HR, hazard ratio; RR, relative risk; CI, confidence interval; MI, myocardial infarction; CV, cardiovascular; RCA, resuscitated cardiac arrest; AP, angina pectoris; CR, coronary revascularisation; HF, heart failure; TIA, transient ischaemic attack; PAD, peripheral arterial disease; ESRD, end-stage renal disease; DBSC, doubling of baseline serum creatinine concentration; CABG, coronary artery bypass graft surgery; PTCA, percutaneous transluminal coronary angioplasty; CBV, cerebrovascular events including stroke and transient ischaemic attack; VE vascular events.

Table 3. Cost effectiveness of amlodipine based on PREVENT trial.

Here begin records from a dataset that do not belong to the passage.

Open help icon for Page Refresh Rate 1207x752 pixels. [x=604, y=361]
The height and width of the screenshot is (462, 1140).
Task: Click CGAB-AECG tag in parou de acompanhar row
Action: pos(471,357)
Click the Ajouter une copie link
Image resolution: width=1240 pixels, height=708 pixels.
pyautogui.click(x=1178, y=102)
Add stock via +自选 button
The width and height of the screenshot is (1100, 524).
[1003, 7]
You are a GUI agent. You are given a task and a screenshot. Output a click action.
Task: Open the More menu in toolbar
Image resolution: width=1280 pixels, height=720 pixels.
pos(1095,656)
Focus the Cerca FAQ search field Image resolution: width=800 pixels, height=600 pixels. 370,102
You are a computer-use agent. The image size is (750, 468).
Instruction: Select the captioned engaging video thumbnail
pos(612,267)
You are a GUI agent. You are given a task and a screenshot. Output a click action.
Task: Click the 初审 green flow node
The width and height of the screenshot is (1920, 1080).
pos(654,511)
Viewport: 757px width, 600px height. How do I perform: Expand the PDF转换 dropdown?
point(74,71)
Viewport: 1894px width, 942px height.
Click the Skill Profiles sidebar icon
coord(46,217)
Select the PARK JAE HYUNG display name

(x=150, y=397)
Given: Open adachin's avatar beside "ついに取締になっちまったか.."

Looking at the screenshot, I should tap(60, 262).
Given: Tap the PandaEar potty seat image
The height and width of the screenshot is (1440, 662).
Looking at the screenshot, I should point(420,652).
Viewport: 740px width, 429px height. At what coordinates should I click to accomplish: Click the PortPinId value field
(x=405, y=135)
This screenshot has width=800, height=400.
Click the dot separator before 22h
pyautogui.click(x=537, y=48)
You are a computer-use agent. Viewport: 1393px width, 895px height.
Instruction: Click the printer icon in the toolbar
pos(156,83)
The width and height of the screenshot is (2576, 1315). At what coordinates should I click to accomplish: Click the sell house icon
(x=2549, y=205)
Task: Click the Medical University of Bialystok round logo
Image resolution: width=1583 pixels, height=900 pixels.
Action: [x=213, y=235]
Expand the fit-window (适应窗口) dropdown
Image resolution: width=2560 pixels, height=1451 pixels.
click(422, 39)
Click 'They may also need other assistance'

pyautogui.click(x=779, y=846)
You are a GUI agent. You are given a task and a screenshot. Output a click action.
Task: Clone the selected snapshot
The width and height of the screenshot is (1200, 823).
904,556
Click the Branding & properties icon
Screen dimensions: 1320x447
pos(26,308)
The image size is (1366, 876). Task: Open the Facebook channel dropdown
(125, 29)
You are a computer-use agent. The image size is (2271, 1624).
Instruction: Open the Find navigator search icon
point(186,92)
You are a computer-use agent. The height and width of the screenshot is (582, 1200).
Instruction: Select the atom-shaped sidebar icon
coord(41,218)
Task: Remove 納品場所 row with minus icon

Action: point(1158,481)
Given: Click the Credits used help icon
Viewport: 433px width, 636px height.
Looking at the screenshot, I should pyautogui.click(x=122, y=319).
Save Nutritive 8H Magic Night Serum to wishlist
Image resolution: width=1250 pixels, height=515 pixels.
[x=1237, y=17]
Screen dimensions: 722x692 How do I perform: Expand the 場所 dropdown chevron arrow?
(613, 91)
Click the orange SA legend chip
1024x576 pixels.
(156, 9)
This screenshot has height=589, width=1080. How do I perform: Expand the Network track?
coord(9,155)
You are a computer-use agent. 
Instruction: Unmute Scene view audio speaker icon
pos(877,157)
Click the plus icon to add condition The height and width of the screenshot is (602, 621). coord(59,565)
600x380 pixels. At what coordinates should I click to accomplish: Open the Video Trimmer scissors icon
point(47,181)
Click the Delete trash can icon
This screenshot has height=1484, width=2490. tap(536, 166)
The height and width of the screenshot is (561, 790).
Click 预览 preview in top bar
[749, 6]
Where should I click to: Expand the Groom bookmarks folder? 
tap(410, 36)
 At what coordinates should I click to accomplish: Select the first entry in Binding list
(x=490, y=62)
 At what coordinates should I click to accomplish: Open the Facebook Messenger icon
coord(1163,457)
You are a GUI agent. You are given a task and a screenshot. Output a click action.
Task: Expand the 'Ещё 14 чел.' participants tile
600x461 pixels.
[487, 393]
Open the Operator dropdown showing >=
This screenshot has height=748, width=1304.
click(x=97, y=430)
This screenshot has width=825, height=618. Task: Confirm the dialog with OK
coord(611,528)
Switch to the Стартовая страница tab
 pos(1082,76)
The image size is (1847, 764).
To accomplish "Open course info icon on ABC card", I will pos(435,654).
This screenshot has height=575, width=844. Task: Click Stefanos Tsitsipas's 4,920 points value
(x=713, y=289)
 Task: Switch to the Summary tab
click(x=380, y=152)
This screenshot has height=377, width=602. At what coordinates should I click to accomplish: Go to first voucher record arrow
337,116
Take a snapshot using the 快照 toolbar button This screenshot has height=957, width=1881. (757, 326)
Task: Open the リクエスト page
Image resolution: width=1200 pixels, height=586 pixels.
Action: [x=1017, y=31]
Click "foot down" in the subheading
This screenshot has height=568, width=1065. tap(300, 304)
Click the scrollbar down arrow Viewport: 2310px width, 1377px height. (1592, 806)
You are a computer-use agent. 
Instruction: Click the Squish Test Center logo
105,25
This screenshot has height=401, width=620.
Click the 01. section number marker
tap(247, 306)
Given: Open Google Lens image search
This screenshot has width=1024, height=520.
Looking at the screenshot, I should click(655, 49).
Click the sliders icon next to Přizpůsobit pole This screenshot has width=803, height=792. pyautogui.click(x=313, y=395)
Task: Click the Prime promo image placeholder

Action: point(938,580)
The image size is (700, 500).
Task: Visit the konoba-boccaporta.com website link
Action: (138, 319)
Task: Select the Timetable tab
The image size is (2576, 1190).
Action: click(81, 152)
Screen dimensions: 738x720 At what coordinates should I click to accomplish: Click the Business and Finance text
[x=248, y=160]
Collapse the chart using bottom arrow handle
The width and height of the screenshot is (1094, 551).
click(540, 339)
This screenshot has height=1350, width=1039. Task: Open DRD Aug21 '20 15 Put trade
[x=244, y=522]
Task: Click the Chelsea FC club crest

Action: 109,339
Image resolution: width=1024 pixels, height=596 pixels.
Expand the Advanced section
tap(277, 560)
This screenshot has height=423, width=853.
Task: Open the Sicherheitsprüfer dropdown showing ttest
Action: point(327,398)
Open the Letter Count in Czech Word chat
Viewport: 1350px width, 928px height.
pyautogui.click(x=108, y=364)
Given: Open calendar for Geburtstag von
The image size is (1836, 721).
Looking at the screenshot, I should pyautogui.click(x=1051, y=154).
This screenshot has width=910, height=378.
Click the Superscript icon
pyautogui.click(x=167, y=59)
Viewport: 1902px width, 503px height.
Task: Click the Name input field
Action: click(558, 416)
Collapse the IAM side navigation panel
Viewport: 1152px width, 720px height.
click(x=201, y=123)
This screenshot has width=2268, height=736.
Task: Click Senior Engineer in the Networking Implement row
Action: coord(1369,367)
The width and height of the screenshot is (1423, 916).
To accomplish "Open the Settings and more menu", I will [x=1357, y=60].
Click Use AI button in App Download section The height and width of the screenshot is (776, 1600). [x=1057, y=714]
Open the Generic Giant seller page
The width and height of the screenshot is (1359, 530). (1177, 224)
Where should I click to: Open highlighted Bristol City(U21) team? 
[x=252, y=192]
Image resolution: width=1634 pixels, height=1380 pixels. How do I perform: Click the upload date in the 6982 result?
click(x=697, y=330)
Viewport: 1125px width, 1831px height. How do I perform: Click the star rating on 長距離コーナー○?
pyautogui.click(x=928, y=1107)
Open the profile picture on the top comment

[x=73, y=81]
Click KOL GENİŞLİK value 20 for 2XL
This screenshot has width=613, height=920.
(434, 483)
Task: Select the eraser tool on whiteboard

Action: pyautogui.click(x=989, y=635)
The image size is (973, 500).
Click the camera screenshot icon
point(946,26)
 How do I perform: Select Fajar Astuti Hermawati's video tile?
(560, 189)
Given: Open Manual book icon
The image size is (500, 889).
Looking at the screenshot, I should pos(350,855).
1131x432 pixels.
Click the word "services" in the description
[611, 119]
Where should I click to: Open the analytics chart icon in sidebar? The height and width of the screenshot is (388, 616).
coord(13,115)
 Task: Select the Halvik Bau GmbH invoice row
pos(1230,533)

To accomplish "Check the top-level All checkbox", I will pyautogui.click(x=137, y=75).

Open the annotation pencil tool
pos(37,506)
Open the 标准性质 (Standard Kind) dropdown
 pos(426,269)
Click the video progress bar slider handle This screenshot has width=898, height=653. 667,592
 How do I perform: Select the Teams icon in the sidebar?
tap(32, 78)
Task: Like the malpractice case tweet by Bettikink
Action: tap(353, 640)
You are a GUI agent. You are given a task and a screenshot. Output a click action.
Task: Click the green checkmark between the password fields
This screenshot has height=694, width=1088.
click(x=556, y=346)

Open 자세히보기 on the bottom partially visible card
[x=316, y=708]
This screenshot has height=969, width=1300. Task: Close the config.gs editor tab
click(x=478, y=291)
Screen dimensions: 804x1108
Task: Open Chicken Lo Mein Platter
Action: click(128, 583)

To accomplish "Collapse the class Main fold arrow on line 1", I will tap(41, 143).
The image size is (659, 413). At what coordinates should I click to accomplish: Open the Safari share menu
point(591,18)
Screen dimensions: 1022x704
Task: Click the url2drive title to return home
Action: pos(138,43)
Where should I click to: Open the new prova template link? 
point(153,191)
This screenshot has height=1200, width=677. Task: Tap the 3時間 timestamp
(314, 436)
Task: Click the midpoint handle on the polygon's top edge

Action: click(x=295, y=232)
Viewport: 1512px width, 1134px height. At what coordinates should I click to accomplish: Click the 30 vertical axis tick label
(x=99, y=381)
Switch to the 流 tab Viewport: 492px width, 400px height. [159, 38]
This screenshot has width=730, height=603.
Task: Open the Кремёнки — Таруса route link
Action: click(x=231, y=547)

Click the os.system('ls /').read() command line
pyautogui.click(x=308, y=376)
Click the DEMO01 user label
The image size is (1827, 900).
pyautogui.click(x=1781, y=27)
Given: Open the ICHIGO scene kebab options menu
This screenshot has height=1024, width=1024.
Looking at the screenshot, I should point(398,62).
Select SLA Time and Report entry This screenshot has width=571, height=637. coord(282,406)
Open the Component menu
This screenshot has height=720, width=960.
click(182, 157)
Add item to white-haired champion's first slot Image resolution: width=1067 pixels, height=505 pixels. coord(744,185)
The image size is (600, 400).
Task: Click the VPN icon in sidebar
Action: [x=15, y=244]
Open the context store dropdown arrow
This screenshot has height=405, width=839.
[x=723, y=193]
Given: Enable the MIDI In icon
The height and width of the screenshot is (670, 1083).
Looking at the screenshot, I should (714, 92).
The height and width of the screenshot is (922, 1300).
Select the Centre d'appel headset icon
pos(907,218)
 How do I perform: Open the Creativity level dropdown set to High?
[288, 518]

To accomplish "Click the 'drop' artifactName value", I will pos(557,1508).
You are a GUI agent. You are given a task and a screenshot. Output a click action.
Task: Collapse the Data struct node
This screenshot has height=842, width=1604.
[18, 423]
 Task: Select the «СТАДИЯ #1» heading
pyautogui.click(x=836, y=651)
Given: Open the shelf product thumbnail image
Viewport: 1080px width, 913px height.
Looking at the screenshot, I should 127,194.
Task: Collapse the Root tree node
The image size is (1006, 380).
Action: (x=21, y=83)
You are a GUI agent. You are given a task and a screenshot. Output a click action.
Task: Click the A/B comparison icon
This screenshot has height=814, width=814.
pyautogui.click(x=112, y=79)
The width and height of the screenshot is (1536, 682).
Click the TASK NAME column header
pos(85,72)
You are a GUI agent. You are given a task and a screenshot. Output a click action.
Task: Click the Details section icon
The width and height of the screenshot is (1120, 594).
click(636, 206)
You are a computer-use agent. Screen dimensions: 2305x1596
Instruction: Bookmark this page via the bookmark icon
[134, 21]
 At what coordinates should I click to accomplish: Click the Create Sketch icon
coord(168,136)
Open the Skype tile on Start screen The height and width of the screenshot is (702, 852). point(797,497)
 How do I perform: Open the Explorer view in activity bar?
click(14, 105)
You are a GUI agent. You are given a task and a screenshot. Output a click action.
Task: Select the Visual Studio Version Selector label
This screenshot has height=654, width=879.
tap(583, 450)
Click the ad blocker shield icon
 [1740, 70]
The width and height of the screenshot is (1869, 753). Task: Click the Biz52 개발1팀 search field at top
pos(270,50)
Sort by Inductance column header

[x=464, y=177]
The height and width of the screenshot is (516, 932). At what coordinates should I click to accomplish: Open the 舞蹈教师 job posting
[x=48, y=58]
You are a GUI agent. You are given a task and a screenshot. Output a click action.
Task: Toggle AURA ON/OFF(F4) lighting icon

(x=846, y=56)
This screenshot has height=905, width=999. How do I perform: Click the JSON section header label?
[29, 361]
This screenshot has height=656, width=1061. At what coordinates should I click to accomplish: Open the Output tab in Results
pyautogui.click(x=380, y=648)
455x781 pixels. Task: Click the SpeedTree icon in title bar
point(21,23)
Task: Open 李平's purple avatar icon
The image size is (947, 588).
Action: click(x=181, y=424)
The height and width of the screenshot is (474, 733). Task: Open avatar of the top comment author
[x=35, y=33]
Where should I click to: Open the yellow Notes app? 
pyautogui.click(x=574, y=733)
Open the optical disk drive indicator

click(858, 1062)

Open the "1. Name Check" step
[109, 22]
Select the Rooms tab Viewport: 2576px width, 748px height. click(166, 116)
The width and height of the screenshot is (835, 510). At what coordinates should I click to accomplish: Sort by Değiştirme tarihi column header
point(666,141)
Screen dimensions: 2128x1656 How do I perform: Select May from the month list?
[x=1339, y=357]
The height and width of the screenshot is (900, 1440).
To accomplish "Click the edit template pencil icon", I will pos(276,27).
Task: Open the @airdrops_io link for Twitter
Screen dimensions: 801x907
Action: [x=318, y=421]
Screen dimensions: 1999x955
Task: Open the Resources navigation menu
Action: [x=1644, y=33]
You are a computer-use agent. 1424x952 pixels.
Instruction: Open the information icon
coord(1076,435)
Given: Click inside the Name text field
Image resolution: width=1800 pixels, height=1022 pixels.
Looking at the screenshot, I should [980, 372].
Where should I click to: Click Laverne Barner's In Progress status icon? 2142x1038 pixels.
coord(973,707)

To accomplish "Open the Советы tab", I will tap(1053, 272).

Study	Country	Cost per CV event avoided
de Portu et al (1)	Italy	€1,780
Casciano et al (28)	US	Dominant
Caciano et al (29)	UK	£331.67
Doyle et al (30)	Sweden	Dominant
		Cost per life year gained
Cathomas et al (27)	Swiss	CHF14,650

CV, cardiovascular.

Table 4. Cost effectiveness of amlodipine based on CAPARES trial.

Study	Country	Cost per CV event avoided
Rossetti et al (18)	Italy	Dominant
Thaulow et al (34)	Canada	Dominant
Thaulow et al (34)	Norway	Dominant
Doyle et al (35)	UK	Dominant

CV, cardiovascular.

Acknowledgements

Declaration of interest: The authors have declared no conflicts of interest and have received no payment in the preparation of this manuscript.